President-elect Joe Biden formally announced on Friday that Boston Mayor Marty Walsh is his pick for labor secretary.

In his announcement, Biden referred to Walsh as a "good friend and a stand-up guy" who is "tough as nails." Biden cited Walsh's experience as a union president and said the Boston mayor has "always put working people first — fighting for $15 minimum wage, paid family leave, providing frontline workers with emergency child care and protective equipment they need," Biden said. "Marty understands, like I do, the middle class built this country, and unions built the middle class."

Biden said he seriously considered nominating Vermont Sen. Bernie Sanders to head the Labor Department, but with a tied Senate they couldn't take the chance of losing a special election.

"He agreed we couldn't take that chance," Biden said of Sanders. "We also discussed how we'd work together, travel the country together, helping Marty, meeting with working men and women who feel forgotten left behind in this economy."

In accepting the nomination, Walsh spoke of his parents' emigration from Ireland and credited his father's membership in the laborers' union with allowing him to be raised in Dorchester with "dignity and security."

"I followed my father into that union," Walsh said. "I learned what it took to turn an honest day's work into an honest day's pay. I saw what fighting for good jobs, good benefits, a safe workplace does for the lives of hard-working men and women and their families. And I fought for working people every single day of my life since then."

Walsh said first responders, grocery store workers, sanitation workers and other working people have been "holding the country together" under impossible conditions during the COVID-19 pandemic. But he said their challenges aren't new.

"Working people have been struggling for a long time under the erosion of their rights, and the deep inequalities of race, gender and class," Walsh said. "For the last four years, they've been under assault — attacks on their rights, their livelihoods and the unions that built the middle class.
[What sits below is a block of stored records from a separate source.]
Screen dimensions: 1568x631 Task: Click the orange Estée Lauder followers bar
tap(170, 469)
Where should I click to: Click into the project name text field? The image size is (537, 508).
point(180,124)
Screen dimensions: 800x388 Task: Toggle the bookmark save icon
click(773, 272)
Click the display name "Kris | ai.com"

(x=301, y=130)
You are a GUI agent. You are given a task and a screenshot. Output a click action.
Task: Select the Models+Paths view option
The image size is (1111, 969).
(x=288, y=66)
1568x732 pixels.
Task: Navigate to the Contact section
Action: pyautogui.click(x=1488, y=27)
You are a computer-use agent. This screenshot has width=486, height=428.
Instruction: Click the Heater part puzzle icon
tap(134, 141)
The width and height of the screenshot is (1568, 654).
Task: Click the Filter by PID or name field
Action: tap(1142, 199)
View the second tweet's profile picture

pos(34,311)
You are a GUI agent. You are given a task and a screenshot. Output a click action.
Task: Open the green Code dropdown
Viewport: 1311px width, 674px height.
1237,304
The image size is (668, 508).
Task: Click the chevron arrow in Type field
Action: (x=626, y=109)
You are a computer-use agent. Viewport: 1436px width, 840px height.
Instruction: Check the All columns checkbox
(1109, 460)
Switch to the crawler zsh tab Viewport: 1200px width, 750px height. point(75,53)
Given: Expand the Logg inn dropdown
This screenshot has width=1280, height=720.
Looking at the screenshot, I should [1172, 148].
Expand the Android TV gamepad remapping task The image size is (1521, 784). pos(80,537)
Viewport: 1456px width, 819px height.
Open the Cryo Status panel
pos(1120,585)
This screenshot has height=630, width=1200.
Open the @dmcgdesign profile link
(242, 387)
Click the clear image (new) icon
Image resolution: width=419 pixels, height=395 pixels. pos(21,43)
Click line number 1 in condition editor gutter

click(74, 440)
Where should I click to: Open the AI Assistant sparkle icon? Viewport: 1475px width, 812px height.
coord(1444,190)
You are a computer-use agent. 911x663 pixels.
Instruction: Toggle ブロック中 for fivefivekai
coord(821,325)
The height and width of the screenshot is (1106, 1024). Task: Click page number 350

We are facing hard times, but nobody's tougher than the American worker. And now we have the opportunity to put power back in the hands of working people all across this country."

Walsh also outlined some of his priorities in his new job.

"We can defend workers' rights, we can strengthen collective bargaining, we can grow union membership, we can create millions of good paying jobs with investments in infrastructure, clean energy and in high-tech manufacturing, along with the workforce training to help get those people into those good jobs."

Walsh's nomination was celebrated by some labor organizations in Massachusetts, including the state AFL-CIO, the Greater Boston Building Trades Unions and the Coalition for Occupational Safety and Health.

"When he arrives at the Department of Labor, Secretary Walsh will fight hard to reverse the destructive, anti-worker policies enacted over the past four years, providing further evidence of Joe Biden’s promise of being the 'strongest labor president' in American history," Massachusetts AFL-CIO President Steven A. Tolman said in a statement. "We know that Marty Walsh will bring his unique experience and skillset to the Dept. of Labor and will lead the charge for a brighter tomorrow for all Americans across the United States."